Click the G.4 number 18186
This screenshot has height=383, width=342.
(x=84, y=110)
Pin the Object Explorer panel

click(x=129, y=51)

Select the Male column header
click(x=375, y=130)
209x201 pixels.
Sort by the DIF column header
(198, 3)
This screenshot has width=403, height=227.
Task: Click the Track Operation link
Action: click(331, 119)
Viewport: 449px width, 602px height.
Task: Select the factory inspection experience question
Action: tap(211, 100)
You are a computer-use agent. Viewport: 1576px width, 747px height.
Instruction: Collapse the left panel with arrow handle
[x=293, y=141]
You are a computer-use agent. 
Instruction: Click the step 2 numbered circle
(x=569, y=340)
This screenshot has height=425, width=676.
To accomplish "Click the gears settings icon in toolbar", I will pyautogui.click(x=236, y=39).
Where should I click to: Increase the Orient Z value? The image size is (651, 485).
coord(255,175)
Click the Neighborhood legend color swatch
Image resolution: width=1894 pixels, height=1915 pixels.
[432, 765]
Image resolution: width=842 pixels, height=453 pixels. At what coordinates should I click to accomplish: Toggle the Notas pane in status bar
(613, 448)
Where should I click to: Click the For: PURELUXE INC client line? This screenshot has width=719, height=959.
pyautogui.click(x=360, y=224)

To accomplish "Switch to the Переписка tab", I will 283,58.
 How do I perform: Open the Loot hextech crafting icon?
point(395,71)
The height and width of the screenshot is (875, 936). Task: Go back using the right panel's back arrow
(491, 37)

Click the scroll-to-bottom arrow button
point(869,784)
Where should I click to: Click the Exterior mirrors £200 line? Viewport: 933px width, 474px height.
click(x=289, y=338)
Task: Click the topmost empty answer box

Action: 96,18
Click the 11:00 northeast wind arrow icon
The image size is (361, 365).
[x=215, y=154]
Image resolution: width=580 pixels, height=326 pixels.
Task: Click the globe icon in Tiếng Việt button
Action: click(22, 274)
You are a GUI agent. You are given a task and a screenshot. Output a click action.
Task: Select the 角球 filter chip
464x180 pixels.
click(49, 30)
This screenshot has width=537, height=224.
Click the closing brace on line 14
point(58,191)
------------------------------------------------
Transcribe all of the rows above without any changes.

*THE RESULT:*
Click the G.4 number 18186
This screenshot has height=383, width=342.
(x=84, y=110)
Pin the Object Explorer panel

click(x=129, y=51)

Select the Male column header
click(x=375, y=130)
209x201 pixels.
Sort by the DIF column header
(198, 3)
This screenshot has width=403, height=227.
Task: Click the Track Operation link
Action: click(331, 119)
Viewport: 449px width, 602px height.
Task: Select the factory inspection experience question
Action: tap(211, 100)
You are a computer-use agent. Viewport: 1576px width, 747px height.
Instruction: Collapse the left panel with arrow handle
[x=293, y=141]
You are a computer-use agent. 
Instruction: Click the step 2 numbered circle
(x=569, y=340)
This screenshot has height=425, width=676.
To accomplish "Click the gears settings icon in toolbar", I will pyautogui.click(x=236, y=39).
Where should I click to: Increase the Orient Z value? The image size is (651, 485).
coord(255,175)
Click the Neighborhood legend color swatch
Image resolution: width=1894 pixels, height=1915 pixels.
[432, 765]
Image resolution: width=842 pixels, height=453 pixels. At what coordinates should I click to accomplish: Toggle the Notas pane in status bar
(613, 448)
Where should I click to: Click the For: PURELUXE INC client line? This screenshot has width=719, height=959.
pyautogui.click(x=360, y=224)

To accomplish "Switch to the Переписка tab", I will 283,58.
 How do I perform: Open the Loot hextech crafting icon?
point(395,71)
The height and width of the screenshot is (875, 936). Task: Go back using the right panel's back arrow
(491, 37)

Click the scroll-to-bottom arrow button
point(869,784)
Where should I click to: Click the Exterior mirrors £200 line? Viewport: 933px width, 474px height.
click(x=289, y=338)
Task: Click the topmost empty answer box

Action: 96,18
Click the 11:00 northeast wind arrow icon
The image size is (361, 365).
[x=215, y=154]
Image resolution: width=580 pixels, height=326 pixels.
Task: Click the globe icon in Tiếng Việt button
Action: click(22, 274)
You are a GUI agent. You are given a task and a screenshot. Output a click action.
Task: Select the 角球 filter chip
464x180 pixels.
click(49, 30)
This screenshot has width=537, height=224.
Click the closing brace on line 14
point(58,191)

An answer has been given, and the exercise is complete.